English translation:

None.

Bibliography:

  • Foucault, Michel. Histoire de la folie à l’âge classique [1961]. Paris: Gallimard, 1972. History of Madness, trans. Jonathan Murphy and Jean Khalfa. London: Routledge, 2006.
  • ---. Naissance de la clinique. Paris: PUF, 1963. The Birth of the Clinic, trans. Alan Sheridan. London: Tavistock Publications, 1973.
  • ---. Les mots et les choses. Paris: Gallimard, 1966. The Order of Things, trans. Alan Sheridan. New York: Random House, 1970.
  • ---. ‘Réponse au Cercle d’épistémologie’, CpA 9.2.
  • ---. L’Archéologie du savoir. Paris: Gallimard, 1969. The Archaeology of Knowledge, trans. Alan Sheridan. New York: Pantheon, 1972.
  • ---. ‘Nietzsche, la généalogie, l’histoire’. Hommage à Jean Hyppolite. Paris: PUF, 1971. ‘Nietzsche, Genealogy, History’, trans. Donald F. Brouchard and Sherry Simon. Foucault, The Essential Works, vol. 1: Aesthetics, Method, and Epistemology, ed. James D. Faubion. London: Penguin, 1998.
  • ---. Dits et écrits, 1954-1984, eds. Daniel Defert and François Ewald. Paris: Gallimard, 1994.
  • Gutting, Gary. Michel Foucault’s Archaeology of Scientific Reason: Science and the History of Reason. Cambridge: Cambridge University Press, 1989.
  • Han, Béatrice. Foucault’s Critical Project: Between the Transcendental and the Historical, trans. Edward Pile. Stanford, CA: Stanford University Press, 2002.
  • Miller, Jacques-Alain. ‘Action de la structure’ CpA 9.6.

Notes

1. In the ‘Preface’ to Naissance de la clinique, Foucault had developed a Bachelardian problematic of epistemological mutation. Foucault suggested that a ‘mutation of discourse’ had occurred in the field of medicine at the turn of the nineteenth century, and that fantasmatic relations to the interior of the body had been replaced by a new ‘medical gaze’ that subjected the body to ‘rational discourse’ (Foucault, The Birth of the Clinic, ix). He claimed that ‘Medicine made its appearance as a clinical experience in conditions which define, together with its historical possibility, the domain of experience and the structure of its rationality. They form its concrete a priori, which it is now possible to uncover, perhaps because a new experience of disease is coming into being that will make possible a historical and critical understanding of the old experience’ (xv). In this 1963 text, however, Foucault already distinguishes his approach from Bachelardian epistemology. The new structure of medical discourse ‘cannot be ascribed to an act of psychological and epistemological purification; it is nothing more than a syntactical reorganisation of disease in which the limits of the visible and invisible follow a new pattern’ (195; cf., ‘Preface’, x). In ‘Action of the Structure’ (CpA 9.6), proposing the need for a ‘truly radical archaeology of perceptions’ which would yield up the invisible structures articulating the field of the visible, Jacques-Alain Miller says that, ‘the work of Michel Foucault today gives us the first example of such an archaeology’. In a footnote he suggests that this is ‘the explicit theme of The Birth of the Clinic. Its aim is less to discredit phenomenological discourse (for instance that of Maurice Merleau-Ponty in particular), which remains positivistic insofar as it blinds itself to all mutation of invisible structures, than to take it up again to give it a new foundation: as rigorous discourse, in the imaginary, of the imaginary’ (CpA 9.6:98).

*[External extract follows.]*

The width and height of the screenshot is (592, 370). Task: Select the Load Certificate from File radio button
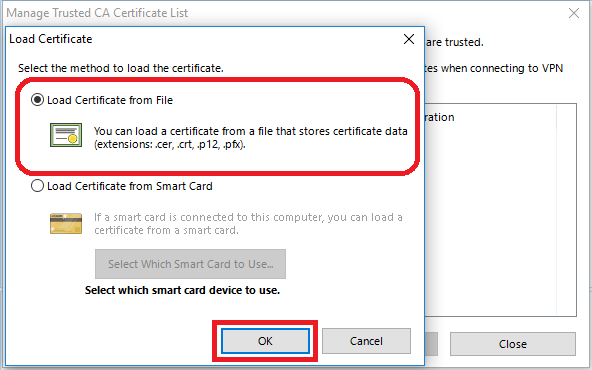(37, 100)
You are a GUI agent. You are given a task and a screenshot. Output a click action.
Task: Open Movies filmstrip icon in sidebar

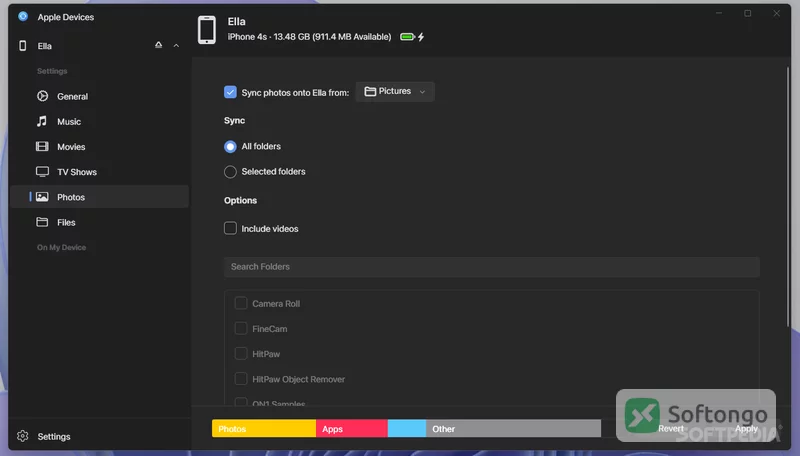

2. The phrase ‘progressive-regressive’ evokes Sartre’s Critique de la raison dialectique (1960), a text which Foucault himself famously dismissed as ‘the magnificent and pathetic effort of a man of the nineteenth century to think the twentieth century’ (Foucault, ‘L’homme est-il mort?’, interview with Claude Bonnefoy [1966], Dits et écrits I, 541–42).

3. Foucault’s 1971 paper ‘Nietzsche, la généalogie, l’histoire’ [‘Nietzsche, Genealogy, History’] indicates that he takes the latter path.